Glad to turn his back on the now decently covered corpse in the prince’s bed, Tam walked around the room reconstructing the scene from the dead woman’s angle. There were no signs of a struggle. Quite the opposite, and,
bearing in mind the implications of the secret door, he was fairly certain that the marchioness had not been taken by surprise. The scene suggested that she might already be on terms of intimacy with her killer, since she had not considered it necessary to cover her nakedness, the natural reaction before an interloper.

Tam rubbed his chin thoughtfully. What had she to gain apart from an hour’s titillation? And a measure of paying the prince back for abandoning her to look elsewhere for his pleasures – the novelty of a shipwreck as rival to her voluptuous charms.

Whatever this crime, it had not been planned, that was for sure.

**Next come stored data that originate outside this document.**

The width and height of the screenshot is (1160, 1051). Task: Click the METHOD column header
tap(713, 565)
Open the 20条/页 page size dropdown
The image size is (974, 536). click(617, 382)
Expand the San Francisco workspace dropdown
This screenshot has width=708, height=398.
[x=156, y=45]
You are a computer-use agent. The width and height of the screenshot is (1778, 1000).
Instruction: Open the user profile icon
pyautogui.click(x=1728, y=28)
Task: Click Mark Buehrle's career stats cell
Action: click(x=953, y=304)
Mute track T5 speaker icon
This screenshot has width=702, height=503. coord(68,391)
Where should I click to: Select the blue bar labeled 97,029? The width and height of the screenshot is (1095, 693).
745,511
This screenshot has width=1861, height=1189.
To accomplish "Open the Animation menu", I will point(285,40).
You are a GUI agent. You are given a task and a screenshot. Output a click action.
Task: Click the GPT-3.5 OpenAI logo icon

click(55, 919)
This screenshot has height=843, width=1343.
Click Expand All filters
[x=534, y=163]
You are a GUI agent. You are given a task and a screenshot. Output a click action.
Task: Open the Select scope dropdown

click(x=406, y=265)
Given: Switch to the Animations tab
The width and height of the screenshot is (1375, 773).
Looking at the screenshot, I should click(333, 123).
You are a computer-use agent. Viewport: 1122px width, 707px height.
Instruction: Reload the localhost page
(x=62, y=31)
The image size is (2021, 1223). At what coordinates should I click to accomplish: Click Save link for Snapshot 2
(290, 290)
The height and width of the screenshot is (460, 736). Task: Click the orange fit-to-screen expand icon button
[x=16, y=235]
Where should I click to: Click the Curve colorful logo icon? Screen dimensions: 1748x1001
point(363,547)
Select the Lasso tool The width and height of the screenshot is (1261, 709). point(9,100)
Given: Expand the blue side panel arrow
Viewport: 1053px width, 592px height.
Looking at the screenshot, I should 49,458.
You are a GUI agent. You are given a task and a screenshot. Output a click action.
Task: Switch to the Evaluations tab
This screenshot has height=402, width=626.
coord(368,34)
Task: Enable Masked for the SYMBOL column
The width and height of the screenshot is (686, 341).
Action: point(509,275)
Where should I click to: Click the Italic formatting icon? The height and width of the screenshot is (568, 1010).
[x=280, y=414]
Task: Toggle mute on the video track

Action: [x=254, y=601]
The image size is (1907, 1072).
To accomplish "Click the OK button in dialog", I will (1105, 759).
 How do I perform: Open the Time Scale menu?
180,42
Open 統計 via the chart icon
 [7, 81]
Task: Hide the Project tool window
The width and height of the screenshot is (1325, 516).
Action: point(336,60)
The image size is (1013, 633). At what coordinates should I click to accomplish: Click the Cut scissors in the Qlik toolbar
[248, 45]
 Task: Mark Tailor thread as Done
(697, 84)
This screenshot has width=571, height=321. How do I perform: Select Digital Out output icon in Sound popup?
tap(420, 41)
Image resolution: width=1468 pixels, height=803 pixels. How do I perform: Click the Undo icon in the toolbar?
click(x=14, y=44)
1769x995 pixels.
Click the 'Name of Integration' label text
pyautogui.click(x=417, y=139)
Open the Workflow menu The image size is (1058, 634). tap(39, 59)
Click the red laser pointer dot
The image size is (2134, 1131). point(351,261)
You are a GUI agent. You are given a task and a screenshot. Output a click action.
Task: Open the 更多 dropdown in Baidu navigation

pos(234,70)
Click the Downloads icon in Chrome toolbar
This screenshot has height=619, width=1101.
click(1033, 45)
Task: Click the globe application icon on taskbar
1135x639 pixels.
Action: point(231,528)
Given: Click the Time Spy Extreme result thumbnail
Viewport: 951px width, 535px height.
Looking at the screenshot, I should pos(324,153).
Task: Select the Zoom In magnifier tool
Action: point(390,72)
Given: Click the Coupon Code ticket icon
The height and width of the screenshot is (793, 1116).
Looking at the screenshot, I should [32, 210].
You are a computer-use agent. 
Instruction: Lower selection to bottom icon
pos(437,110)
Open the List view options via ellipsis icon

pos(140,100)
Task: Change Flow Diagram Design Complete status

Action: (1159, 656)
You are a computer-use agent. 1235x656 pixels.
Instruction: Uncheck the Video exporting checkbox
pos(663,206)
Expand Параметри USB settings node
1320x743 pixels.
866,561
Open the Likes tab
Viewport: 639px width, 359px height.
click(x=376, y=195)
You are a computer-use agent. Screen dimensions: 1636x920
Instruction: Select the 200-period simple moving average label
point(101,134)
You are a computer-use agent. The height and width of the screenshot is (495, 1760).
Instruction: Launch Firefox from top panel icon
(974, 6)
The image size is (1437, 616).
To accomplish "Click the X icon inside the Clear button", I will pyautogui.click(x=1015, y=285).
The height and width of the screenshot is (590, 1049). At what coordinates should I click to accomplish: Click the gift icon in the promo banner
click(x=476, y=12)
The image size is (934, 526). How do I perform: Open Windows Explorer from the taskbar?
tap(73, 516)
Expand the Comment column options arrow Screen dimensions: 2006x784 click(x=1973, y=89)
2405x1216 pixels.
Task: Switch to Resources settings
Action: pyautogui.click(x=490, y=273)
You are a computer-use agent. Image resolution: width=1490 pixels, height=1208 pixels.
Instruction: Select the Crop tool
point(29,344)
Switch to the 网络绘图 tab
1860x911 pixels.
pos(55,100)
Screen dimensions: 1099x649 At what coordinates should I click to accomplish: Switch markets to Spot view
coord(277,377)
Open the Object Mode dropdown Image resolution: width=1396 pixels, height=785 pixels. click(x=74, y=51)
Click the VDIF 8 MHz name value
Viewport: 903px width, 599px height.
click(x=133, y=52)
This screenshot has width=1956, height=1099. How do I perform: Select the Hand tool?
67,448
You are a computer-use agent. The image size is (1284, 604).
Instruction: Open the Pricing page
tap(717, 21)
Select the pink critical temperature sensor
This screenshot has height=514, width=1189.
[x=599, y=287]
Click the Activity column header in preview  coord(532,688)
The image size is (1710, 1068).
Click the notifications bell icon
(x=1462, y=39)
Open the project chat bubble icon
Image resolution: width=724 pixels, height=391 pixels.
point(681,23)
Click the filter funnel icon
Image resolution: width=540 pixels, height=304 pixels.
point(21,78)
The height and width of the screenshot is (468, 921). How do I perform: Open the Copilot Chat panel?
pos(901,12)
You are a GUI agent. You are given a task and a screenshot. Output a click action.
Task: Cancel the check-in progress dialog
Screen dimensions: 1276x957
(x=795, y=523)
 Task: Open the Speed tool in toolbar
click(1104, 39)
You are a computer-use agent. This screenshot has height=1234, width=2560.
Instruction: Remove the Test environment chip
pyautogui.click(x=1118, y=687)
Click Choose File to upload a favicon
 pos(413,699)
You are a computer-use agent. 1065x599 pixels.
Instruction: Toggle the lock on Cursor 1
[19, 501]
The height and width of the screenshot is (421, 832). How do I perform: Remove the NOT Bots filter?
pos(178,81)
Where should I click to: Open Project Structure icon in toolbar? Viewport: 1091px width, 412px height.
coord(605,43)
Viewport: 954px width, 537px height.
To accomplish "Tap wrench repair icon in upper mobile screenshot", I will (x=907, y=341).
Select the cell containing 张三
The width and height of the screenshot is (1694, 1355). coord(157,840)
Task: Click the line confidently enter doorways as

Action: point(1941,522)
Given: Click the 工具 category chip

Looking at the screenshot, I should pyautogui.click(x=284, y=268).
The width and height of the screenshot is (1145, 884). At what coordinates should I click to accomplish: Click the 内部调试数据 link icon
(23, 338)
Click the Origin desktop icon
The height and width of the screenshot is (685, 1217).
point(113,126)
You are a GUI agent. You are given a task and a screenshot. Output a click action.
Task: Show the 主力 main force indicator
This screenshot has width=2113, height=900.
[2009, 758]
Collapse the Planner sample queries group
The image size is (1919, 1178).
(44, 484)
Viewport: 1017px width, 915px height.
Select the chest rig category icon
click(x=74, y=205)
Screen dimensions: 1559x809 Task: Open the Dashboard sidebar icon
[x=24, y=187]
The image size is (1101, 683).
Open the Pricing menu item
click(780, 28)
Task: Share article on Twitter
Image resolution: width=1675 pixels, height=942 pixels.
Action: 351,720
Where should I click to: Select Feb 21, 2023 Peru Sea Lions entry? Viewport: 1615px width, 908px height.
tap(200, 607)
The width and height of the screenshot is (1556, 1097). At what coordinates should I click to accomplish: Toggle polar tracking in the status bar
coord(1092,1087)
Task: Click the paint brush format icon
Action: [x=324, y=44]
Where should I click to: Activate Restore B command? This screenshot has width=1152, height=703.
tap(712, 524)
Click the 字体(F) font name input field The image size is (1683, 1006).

It was a crime of passion and anger, of terror, and doubtless somewhere in the Pavilion at this very moment, the killer sat trembling at the consequences of exposure, and the dreadful payment for his dalliance with the insatiable marchioness.

While Tam was still walking round the room, picking up and laying down objects, deep in thought, the prince returned. ‘You were quite right, Mr Eildor. No message was received at the stables, no carriage summoned. The bell pull was silent all night.’

Tam nodded. He would have been surprised at any other information. ‘May I ask Your Royal Highness, who else has access to this room – in your absence?’

‘During the day, servants and so forth. But from the hour when we take our evening repast at eight o’clock until five in the morning, when we depart for our sea bathe, no one – absolutely no one – is allowed access beyond the Grooms of the Bedchamber who are on constant alert. Beyond their quarters in the withdrawing room, guards of the Tenth Dragoons, our own regiment, sir, are on duty patrolling the corridors approaching our apartments.’

A pause for Tam’s reactions, and he continued: ‘All these measures, you will realise, are of vital importance for the safety of our realm since several attempts have been made on the life of our royal father, especially during the last year when he has so unfortunately declined in health and spirits.’